Long-Term Outcome of Patients with Myelodysplastic Syndromes (MDS) Treated with Hypomethylating Agents (HMA): A Report on Behalf of the MDS Clinical Research Consortium

Background:

Therapy with HMA is now the standard of care for pts with MDS and chronic myelomonocytic leukemia (CMML) with complete response (CR) rates of 7% to 35%, median response durations of 9 to 10 months, and median survival of 20 to 24 months. While allogeneic stem cell transplantation (ASCT) is curative in pts with MDS, the long-term outcome of pts treated with HMA remains unknown.

Aims:

The aims of the study are to assess the long-term outcome of pts with MDS treated with HMA and to identify prognostic factors of long-term outcome. This may help selecting patients for this long-term treatment in whom ASCT may not be indicated.

Methods:

We reviewed the records of 511 pts with diagnosed MDS (n=409) and CMML (n=102) treated from 4/2000 to 4/2014 and who were treated with HMA. Pts who received ASCT (n=65) were excluded. Thus, a total of 446 pts were evaluable for the study. The probabilities of leukemia-free survival (LFS) and overall survival (OS) were estimated using the method of Kaplan and Meier.
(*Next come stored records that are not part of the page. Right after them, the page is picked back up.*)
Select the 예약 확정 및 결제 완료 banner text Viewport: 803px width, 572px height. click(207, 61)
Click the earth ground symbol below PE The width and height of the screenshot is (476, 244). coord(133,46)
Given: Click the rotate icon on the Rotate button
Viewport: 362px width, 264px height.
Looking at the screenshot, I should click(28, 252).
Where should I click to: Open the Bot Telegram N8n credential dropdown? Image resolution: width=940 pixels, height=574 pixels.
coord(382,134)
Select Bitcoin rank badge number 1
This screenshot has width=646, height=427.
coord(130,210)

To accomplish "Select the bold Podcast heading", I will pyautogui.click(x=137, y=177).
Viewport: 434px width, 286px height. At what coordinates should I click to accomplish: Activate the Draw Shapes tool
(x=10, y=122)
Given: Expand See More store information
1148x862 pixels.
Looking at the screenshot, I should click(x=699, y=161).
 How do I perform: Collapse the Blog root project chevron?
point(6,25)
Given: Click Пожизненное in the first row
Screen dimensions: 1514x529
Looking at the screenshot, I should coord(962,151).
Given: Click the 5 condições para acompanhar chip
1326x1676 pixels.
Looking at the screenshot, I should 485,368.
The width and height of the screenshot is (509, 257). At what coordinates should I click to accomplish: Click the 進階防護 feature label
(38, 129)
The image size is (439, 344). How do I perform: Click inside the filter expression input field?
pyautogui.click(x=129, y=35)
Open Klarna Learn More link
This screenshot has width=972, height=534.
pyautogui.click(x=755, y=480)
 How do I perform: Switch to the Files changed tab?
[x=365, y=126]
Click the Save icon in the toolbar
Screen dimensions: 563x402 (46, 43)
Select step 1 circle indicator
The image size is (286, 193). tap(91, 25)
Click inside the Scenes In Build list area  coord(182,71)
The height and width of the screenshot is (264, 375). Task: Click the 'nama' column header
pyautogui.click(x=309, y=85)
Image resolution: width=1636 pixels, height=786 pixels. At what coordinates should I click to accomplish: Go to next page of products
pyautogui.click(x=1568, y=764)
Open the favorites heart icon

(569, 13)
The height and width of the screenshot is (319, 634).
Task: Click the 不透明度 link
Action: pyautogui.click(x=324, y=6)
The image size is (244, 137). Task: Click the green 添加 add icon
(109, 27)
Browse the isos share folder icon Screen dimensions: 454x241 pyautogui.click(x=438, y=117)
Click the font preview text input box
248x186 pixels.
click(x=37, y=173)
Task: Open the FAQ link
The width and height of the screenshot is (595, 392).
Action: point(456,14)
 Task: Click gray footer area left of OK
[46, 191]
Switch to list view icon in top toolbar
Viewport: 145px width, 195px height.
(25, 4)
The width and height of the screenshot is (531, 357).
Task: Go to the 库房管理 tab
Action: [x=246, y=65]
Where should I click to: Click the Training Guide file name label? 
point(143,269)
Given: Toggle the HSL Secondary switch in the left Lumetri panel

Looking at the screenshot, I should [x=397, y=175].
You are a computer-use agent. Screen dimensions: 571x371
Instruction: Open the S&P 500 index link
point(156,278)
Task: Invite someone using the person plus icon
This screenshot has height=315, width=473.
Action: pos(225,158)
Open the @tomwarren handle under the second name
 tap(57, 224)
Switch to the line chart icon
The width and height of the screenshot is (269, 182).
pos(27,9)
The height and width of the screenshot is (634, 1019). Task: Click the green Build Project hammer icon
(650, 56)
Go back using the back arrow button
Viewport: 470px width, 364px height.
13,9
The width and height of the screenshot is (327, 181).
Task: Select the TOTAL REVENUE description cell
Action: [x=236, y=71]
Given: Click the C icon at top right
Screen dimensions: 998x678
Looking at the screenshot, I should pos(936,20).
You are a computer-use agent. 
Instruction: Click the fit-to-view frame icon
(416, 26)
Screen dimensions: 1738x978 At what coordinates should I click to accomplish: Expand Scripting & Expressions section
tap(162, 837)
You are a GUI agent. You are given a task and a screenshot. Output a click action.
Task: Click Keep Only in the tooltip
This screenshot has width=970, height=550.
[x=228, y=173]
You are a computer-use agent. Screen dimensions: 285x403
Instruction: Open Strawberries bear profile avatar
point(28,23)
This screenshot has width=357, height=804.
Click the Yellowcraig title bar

Univariate and multivariate analyses were performed to identify potential factors associated with the achievement of response with logistic regression models and survival with Cox proportional hazard regression models.

Results:

The median follow-up for the entire cohort was 13.6 months. Pt characteristics are outcomes described in Table 1. Best responses to HMA were CR in 124 (28%) pts, CRp in 27 (6%), PR in 9 (2%), HI in 31 (7%). Median duration of response was 7 months (1-68). 130 (29%) transformed into AML after a median of 11 months (11-60). At the last follow-up 133 (30%) remained alive. The median LFS and OS were 16.1 and 16.2 months respectively. The 2- and 5-year LFS and OS rates were 29% and 11% and 34% and 12%, respectively. By multivariate analysis, baseline characteristics associated with OS included WBC (>4 vs. ≤4), ferritin (>500 vs. ≤500), hemoglobin (>10 vs. ≤10), platelets (>500 vs. ≤500) and cytogenetics (high vs. intermediate vs. low risk) (p<0.05). Since the relative impact of each of these 5 factors on survival was similar, we assigned an arbitrary value of 1 to each of them, except for cytogenetics (0=low risk; 1=intermediate risk; and 2=high risk). Patients with 0-2 (n=265) or 3-5 (n=180) adverse factors had a median survival of 18 and 14 months, respectively (p= 0.001). To assess the benefit of achieving a response, we repeated the multivariate survival analysis using an 8-week landmark that excluded 38 patients who died within 8 weeks. The median survival was 15 months overall (8 and 20 months for patients with and without CR/CRp, PR/HI, respectively; p<0.001). The multivariate analysis included 315 patients and selected the achievement of response (CR/CRp/PR/HI vs. others), WBC (>4 vs. ≤4), ferritin (>500 vs. ≤500), platelets (>500 vs. ≤500) and cytogenetics (0=low risk; 1=intermediate risk; and 2=high risk) as independently associated with survival improvement Patients with 0-2 (n=244) or 3-5 (n=162) adverse factors had a median survival of 19 and 13 months, respectively (p<0.001).

Conclusion:

Our current analyses identified a small subset of pts with MDS in whom outcome of therapy with HMA is excellent and can be differentially predicted.